Additionally, researchers and members of the public will now be able to access archives held by the Western History and Genealogy and Reference services, as well as various community resources offered by the library.

The temporary public entrance to the library is located on the west side of the building, between Thirteenth and Fourteenth avenues on Acoma Plaza, which is across from the Denver Art Museum. The new public-facing section of the library is called Park View and will eventually turn into a two-story event space with a capacity for 400 people, seated either theater style or at round tables, once other renovations are complete.

For now, the library will be open from 1 to 6 p.m. Monday through Thursday and noon to 5 p.m. on Sundays; there will be limited space available for browsing and seating, owing to constraints caused by the construction, according to DPL. The second through seventh floors will remain closed to the public as work continues.

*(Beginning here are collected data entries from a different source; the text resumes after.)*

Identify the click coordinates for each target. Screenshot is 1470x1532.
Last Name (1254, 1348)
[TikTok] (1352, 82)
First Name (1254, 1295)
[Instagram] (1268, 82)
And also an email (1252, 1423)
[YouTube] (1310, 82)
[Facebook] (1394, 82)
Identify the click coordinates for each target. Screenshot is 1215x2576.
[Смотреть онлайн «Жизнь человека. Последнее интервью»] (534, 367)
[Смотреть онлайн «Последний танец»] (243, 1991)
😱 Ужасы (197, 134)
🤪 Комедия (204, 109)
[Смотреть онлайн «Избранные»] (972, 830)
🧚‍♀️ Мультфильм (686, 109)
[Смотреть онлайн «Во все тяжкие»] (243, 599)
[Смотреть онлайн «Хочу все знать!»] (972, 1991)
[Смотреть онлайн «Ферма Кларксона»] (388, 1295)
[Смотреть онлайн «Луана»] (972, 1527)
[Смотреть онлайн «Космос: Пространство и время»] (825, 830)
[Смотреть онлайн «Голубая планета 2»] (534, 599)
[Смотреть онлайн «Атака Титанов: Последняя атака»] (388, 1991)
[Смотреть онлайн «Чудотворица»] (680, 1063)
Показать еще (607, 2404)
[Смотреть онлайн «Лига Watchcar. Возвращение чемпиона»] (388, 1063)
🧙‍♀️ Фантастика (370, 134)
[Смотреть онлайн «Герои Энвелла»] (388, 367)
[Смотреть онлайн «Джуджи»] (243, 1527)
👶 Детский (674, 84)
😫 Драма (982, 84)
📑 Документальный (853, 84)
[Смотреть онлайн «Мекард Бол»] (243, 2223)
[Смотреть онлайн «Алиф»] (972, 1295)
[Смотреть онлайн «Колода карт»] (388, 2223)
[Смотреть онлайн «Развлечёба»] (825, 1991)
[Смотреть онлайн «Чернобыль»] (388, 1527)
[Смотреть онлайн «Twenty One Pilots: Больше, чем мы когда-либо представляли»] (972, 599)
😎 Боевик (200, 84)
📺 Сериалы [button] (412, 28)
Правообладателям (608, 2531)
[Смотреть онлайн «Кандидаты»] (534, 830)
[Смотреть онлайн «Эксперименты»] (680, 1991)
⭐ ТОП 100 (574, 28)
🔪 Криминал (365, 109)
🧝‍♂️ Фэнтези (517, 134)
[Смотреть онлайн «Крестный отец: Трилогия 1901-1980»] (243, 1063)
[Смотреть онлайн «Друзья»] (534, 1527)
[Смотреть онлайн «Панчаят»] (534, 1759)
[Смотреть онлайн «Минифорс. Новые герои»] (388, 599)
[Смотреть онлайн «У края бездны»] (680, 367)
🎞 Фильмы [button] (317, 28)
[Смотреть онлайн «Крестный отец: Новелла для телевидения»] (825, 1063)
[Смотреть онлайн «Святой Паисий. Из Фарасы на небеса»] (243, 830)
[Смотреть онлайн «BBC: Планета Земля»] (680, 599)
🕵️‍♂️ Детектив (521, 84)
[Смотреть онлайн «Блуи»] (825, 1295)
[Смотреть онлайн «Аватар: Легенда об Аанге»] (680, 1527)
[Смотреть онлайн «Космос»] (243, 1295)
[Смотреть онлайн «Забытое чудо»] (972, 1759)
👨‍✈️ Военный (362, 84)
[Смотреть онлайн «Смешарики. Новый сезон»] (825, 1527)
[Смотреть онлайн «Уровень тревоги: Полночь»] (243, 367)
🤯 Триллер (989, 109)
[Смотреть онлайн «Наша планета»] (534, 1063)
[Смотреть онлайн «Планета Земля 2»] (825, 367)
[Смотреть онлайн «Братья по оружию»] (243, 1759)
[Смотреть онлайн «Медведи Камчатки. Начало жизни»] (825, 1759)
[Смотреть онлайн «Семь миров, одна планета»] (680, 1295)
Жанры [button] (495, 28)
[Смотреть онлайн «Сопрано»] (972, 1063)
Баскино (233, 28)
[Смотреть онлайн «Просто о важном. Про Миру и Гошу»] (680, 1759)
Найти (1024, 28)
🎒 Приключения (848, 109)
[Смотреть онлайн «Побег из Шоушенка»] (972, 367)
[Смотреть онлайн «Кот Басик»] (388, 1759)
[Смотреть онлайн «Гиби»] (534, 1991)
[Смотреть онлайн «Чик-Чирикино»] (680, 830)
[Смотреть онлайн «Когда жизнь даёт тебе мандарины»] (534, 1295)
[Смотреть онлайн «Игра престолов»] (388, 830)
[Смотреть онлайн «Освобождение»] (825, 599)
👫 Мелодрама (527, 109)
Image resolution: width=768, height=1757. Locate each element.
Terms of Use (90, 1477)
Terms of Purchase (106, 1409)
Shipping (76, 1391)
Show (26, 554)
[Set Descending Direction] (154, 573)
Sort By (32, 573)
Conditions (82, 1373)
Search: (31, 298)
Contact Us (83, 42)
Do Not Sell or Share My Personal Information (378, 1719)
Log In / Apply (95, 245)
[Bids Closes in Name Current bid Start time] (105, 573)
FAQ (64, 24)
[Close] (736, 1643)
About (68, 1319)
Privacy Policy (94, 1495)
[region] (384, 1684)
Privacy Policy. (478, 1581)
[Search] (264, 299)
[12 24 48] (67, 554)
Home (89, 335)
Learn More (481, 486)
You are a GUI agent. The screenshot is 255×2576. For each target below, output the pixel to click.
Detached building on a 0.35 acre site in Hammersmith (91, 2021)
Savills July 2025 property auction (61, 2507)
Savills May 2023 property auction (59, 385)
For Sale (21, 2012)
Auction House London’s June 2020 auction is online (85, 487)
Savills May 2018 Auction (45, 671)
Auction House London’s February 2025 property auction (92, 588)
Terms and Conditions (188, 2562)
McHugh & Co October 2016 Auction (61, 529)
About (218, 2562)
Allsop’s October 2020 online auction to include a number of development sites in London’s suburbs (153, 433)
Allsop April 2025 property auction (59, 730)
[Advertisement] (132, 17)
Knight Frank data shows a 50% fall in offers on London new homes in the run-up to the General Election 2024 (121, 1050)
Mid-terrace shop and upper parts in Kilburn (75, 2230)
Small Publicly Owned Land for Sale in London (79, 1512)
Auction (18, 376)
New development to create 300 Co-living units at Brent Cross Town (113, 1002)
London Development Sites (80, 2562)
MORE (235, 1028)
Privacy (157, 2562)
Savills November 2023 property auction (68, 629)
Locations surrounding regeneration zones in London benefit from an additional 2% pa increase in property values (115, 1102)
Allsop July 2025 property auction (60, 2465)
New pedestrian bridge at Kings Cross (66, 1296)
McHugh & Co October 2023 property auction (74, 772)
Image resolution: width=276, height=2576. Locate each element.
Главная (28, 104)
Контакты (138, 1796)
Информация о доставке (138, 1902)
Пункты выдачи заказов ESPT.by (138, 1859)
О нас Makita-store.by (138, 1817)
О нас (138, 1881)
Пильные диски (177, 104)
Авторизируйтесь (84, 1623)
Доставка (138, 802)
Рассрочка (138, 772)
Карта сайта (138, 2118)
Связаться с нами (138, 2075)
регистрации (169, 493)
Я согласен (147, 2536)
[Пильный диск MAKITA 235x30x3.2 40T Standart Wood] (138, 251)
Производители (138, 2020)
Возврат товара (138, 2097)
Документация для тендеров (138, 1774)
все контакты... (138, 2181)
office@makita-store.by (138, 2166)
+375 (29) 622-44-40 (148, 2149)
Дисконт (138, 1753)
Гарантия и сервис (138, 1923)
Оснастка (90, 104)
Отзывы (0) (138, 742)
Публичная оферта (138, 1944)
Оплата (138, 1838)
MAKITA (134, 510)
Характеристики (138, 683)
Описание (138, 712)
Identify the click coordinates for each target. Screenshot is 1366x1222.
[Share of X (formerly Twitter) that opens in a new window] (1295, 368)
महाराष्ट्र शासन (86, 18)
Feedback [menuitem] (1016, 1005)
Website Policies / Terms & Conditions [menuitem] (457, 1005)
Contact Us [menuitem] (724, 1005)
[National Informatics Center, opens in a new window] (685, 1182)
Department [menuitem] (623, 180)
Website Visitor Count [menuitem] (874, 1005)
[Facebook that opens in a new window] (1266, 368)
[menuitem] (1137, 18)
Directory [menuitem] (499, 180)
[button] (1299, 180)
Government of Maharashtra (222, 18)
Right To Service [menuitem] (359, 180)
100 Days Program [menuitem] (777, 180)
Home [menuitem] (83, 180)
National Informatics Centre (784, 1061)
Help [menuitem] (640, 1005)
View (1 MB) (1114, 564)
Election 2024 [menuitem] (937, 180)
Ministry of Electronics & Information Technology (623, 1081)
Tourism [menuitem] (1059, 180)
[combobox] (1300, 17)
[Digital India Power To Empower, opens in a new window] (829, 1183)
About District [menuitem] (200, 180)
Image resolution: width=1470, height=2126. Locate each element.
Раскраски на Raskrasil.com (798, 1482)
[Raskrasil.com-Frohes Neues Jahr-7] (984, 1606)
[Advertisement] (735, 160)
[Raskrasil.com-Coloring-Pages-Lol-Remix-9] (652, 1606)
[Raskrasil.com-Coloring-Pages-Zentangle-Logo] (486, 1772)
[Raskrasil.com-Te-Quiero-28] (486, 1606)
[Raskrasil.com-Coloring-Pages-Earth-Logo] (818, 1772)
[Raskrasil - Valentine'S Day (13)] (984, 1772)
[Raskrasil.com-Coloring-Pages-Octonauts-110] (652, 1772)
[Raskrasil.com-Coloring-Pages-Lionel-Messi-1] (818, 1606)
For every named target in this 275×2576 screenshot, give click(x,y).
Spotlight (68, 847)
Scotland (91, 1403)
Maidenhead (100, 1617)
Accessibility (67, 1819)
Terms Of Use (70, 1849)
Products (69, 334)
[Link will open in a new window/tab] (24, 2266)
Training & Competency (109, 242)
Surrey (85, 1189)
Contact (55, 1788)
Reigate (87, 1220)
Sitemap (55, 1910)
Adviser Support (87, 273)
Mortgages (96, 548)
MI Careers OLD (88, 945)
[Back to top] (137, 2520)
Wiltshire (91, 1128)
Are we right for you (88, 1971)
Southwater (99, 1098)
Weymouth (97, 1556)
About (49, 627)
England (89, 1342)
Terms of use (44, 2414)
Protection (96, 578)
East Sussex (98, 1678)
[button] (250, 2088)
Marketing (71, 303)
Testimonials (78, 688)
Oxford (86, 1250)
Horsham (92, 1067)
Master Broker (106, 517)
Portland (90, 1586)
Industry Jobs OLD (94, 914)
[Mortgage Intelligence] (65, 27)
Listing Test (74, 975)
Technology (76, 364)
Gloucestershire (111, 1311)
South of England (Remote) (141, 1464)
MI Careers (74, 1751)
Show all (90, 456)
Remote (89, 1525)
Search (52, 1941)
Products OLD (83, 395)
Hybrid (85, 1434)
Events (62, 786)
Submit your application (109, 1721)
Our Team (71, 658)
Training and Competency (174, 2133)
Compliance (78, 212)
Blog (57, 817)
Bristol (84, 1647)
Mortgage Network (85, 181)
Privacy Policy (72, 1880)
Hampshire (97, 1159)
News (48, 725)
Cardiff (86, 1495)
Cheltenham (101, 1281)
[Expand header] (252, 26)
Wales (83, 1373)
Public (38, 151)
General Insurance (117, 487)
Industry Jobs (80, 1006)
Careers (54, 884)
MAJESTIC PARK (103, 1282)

The most recent closure was one of a series at the Central Library, which first shut down public access in March 2020 because of the COVID-19 pandemic. With the facility closed to the public, Denver Public Library leadership began the major construction that had been part of the $69 million earmarked for library projects out of $937 million in Elevate Denver bonds approved by voters in 2017. The entire renovation of the Central Library is expected to cost over $50 million.

While other libraries in the metro area have been shutting down because of meth contamination, especially in facility bathrooms, the Denver Public Library says that none of the recent closures have been related to meth contamination.